Exercise requirements —
How many lines of the listing below contain the word "value"? Give only the number.

--- START Exercise input ---

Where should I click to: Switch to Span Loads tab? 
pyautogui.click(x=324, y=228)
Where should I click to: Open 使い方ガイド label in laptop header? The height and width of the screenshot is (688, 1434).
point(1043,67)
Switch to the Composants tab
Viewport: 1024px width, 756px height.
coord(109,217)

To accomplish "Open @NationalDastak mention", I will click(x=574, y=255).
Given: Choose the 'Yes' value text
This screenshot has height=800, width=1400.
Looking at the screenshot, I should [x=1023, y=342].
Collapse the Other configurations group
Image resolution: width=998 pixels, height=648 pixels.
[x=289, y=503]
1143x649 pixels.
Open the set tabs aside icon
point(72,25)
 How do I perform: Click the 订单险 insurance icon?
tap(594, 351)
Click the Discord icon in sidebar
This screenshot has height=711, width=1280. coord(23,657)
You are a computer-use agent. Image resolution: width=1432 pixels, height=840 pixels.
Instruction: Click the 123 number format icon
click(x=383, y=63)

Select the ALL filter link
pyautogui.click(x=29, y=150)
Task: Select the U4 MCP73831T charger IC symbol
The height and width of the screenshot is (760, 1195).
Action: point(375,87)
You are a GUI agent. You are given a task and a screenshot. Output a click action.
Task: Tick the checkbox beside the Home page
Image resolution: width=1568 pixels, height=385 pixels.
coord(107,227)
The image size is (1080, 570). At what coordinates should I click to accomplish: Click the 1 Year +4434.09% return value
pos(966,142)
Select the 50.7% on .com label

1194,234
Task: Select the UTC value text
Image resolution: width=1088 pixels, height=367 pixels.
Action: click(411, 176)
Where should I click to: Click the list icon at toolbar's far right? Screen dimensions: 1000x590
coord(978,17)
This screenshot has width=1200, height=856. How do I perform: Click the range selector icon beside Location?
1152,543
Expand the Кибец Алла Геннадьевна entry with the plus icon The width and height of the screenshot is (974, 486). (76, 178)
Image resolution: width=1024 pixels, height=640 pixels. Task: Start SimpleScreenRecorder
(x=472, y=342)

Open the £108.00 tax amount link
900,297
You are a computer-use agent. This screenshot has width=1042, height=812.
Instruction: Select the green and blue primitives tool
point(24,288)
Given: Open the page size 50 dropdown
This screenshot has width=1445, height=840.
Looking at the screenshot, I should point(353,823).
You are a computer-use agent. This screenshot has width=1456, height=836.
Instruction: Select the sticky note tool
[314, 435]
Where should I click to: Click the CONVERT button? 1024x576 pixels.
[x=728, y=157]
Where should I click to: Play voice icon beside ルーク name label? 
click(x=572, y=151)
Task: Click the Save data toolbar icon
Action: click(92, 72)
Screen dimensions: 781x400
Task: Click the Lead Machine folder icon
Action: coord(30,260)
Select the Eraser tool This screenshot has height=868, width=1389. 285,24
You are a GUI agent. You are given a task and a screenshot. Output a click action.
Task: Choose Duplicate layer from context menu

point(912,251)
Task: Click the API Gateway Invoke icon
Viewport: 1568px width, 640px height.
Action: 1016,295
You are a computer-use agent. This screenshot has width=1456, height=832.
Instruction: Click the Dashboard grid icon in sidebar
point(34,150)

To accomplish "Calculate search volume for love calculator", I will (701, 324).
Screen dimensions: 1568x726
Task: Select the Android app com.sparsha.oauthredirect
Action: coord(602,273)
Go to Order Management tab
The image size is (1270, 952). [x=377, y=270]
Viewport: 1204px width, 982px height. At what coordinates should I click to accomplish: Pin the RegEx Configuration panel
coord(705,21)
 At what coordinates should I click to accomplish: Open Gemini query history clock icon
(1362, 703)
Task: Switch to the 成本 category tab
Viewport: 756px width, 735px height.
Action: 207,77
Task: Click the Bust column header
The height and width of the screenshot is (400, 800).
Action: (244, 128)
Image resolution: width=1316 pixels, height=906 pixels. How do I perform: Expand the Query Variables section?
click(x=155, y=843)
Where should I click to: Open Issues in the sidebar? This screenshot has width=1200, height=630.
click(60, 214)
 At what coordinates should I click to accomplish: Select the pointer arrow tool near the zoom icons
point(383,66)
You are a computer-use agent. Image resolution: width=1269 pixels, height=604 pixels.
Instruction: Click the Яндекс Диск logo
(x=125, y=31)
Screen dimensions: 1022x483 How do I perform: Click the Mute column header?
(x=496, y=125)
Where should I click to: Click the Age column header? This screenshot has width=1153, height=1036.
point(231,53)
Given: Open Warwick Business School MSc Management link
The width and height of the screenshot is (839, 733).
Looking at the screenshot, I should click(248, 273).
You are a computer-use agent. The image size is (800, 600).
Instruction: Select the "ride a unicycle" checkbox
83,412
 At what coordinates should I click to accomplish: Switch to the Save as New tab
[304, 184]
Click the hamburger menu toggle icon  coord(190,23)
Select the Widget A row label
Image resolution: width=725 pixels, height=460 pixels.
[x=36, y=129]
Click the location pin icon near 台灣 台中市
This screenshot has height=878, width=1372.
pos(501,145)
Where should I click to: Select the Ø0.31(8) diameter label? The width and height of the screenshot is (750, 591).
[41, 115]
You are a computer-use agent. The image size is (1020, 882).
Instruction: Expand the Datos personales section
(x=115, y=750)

--- END Exercise input ---

Response to this task —
3